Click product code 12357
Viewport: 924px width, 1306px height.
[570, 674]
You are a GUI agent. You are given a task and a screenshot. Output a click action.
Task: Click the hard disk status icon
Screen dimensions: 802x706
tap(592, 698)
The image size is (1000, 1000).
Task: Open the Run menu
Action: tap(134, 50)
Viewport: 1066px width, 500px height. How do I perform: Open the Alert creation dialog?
━━━━━━━━━━
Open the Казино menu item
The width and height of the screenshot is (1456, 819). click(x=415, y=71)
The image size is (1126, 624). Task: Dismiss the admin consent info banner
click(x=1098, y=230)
━━━━━━━━━━
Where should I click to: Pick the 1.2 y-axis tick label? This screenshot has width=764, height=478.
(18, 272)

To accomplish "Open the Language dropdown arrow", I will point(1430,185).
━━━━━━━━━━
EXERCISE REQUIREMENTS — Among the entries above, copy exactly only the lines starting with the one containing "You are a GUI" and going through the one containing "Viewport: 1066px width, 500px", both ends included.

RESPONSE —
You are a GUI agent. You are given a task and a screenshot. Output a click action.
Task: Click the hard disk status icon
Screen dimensions: 802x706
tap(592, 698)
The image size is (1000, 1000).
Task: Open the Run menu
Action: tap(134, 50)
Viewport: 1066px width, 500px height. How do I perform: Open the Alert creation dialog?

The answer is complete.